Peccato, la nuova Agcom meritava un inizio migliore, con tutti gli urgenti problemi da risolvere che la aspettano al varco sin dalla prima riunione del nuovo consiglio: assegnazione delle frequenze, regole per le Ngn, tutela del diritto d’autore per citarne alcuni. Tutto questo mentre sullo sfondo del prossimo settennato si staglia la ridefinizione di equilibri televisivi mai apparsi così precari ed incombe il corso di una rivoluzione digitale che sta travolgendo il mondo delle telecomunicazioni e dei media tradizionali.

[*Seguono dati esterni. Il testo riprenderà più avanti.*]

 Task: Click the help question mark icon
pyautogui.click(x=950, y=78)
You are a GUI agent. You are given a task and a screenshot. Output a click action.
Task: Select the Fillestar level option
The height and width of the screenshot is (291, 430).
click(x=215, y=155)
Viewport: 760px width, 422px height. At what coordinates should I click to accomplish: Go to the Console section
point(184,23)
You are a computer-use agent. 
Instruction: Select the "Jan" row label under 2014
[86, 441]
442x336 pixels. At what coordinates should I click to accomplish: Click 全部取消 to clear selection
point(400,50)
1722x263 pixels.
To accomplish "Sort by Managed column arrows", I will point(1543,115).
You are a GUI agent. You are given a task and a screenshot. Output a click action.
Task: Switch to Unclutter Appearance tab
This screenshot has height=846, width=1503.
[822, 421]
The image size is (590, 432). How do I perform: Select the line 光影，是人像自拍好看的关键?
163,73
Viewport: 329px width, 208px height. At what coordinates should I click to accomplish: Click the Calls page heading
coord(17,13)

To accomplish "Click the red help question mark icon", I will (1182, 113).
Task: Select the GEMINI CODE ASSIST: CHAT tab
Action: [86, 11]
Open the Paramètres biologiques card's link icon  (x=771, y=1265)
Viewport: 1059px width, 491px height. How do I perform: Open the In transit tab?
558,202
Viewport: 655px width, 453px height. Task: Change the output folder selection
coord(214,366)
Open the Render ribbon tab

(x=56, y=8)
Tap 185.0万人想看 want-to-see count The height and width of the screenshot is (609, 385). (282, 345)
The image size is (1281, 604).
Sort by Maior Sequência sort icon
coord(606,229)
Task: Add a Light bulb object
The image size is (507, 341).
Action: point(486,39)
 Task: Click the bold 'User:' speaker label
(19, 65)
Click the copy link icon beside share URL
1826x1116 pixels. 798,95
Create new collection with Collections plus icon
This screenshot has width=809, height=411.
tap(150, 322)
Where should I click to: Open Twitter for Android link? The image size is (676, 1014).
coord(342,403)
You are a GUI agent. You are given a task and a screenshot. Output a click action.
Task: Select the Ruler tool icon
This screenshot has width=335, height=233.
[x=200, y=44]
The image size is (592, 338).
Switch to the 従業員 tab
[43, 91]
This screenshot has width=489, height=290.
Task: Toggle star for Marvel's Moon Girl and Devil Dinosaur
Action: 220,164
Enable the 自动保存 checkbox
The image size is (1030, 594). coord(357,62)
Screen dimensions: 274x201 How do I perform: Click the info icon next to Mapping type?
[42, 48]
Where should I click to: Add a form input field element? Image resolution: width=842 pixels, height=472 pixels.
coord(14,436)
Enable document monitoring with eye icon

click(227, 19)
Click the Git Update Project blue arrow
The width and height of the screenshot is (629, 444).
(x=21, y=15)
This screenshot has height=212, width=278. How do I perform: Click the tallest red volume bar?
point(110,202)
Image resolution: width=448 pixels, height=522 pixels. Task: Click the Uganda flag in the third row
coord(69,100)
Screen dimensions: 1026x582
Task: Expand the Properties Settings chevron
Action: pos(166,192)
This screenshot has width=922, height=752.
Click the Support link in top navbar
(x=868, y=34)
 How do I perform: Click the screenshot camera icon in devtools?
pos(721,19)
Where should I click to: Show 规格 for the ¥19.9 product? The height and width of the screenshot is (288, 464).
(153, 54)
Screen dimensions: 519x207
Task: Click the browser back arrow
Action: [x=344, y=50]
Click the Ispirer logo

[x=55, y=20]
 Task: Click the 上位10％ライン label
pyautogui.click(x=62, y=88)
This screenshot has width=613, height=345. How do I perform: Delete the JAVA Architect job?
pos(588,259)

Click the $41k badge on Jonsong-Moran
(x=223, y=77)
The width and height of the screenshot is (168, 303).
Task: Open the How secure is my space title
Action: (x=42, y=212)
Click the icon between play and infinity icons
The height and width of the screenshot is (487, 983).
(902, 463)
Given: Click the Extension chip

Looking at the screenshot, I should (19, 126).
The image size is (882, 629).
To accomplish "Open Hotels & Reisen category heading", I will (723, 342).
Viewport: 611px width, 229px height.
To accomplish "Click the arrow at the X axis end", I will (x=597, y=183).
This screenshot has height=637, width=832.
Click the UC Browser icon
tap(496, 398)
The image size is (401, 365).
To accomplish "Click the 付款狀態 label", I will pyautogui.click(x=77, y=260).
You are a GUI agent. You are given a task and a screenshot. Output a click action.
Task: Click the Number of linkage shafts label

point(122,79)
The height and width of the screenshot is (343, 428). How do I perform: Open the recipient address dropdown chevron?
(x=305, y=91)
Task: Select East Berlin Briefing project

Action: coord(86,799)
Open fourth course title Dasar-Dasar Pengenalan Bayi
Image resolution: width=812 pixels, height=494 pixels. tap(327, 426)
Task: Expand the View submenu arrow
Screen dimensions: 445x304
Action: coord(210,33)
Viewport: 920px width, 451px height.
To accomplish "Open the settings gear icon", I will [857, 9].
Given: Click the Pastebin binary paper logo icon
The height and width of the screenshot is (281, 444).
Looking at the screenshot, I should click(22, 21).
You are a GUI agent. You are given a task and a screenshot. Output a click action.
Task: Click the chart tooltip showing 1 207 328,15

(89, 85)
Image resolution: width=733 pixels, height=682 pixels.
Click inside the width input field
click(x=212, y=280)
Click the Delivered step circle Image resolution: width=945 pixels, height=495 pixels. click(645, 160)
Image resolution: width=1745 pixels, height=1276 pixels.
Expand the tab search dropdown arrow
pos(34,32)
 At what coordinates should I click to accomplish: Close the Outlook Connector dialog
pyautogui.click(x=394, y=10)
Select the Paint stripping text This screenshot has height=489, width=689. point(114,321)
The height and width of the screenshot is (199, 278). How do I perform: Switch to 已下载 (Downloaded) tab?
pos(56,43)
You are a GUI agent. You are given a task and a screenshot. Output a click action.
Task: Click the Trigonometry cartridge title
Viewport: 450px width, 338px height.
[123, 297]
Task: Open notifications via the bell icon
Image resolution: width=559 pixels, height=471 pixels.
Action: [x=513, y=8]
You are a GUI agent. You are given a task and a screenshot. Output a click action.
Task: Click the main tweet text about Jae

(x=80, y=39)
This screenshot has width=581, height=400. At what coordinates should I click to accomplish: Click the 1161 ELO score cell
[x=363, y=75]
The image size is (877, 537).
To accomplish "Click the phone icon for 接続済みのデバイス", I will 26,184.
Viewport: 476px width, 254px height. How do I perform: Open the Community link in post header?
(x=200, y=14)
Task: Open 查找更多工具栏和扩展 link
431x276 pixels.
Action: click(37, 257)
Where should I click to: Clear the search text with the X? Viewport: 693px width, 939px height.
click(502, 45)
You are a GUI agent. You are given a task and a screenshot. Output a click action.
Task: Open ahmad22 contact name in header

Una brutta pagina giocata dalla politica. Vi sono precise indicazioni di legge sulla scelta dei commissari: competenza e indipendenza sono tra le “qualità” primarie richieste. Non sono stati questi i criteri su cui hanno poggiato le scelte dei partiti. Agcom è finita all’interno di una manuale Cencelli in cui la spartizione tra le forze politiche ha finito per prevalere sulla competenza dei nominati. Basta guardare i loro curricola per capire chi meritasse di sedere a via Isonzo e chi no.

Peccato, è un’altra occasione persa dalla politica che mai come in questo momento avrebbe bisogno di scelte cristalline per rilegittimare se stessa. Non si trattava tanto di essere sensibili alle grida, a volte assai confuse e approssimative, che sono venute dal popolo ancora indistinto della Rete, quanto di mostrare all’intero Paese che le logiche del passato sono, appunto, cosa passata. Anche quando in ballo c’è il sistema televisivo.
Niente impedisce a deputati e senatori di nominare medici o colleghi parlamentari in qualunque authority di competenza delle Camere. Ma il senso di responsabilità avrebbe dovuto, almeno stavolta, premiare la competenza non la fedeltà. È avvenuto solo in parte, in piccolissima parte.
Ormai la frittata è fatta e si può solo guardare avanti ed auspicare che i neo commissari si buttino rapidamente e con intensità a studiare i dossier che troveranno nei loro cassetti acquistando rapidamente, almeno chi ne ha bisogno, le competenze necessarie a governare tematiche così complesse e controverse come quelle loro assegnate. Dimenticando interessi e richiami delle forze politiche cui devono l’elezione. Dovranno mostrare libertà di giudizio quando si tratterà di affrontare questioni ad “alta sensibilità” come par condicio o assegnazione delle frequenze, così come dovranno mostrare indipendenza quando si tratterà di prendere decisioni che inevitabilmente sposteranno l’asse del business dall’una all’altra azienda.

Il conflitto di interessi non è un peccato originale che uno si porta dietro per tutta la vita, un’indelebile lettera scarlatta che impedisce a chi ha avuto incarichi professionali nei settori vigilati di assumere ruoli pubblici di garanzia. Se c’è, va risolto subito, prima di iniziare le nuova attività, ma la presunzione di colpevolezza sempre e comunque non fa parte della civiltà democratica. A contare non sono gli incarichi del passato, ma l’indipendenza nelle decisioni del presente e del futuro. La politica dovrà decidere se anche in futuro la nomina delle authority debba privilegiare la spartizione alla competenza. Se non cambiano le regole, sarà inevitabilmente sempre così.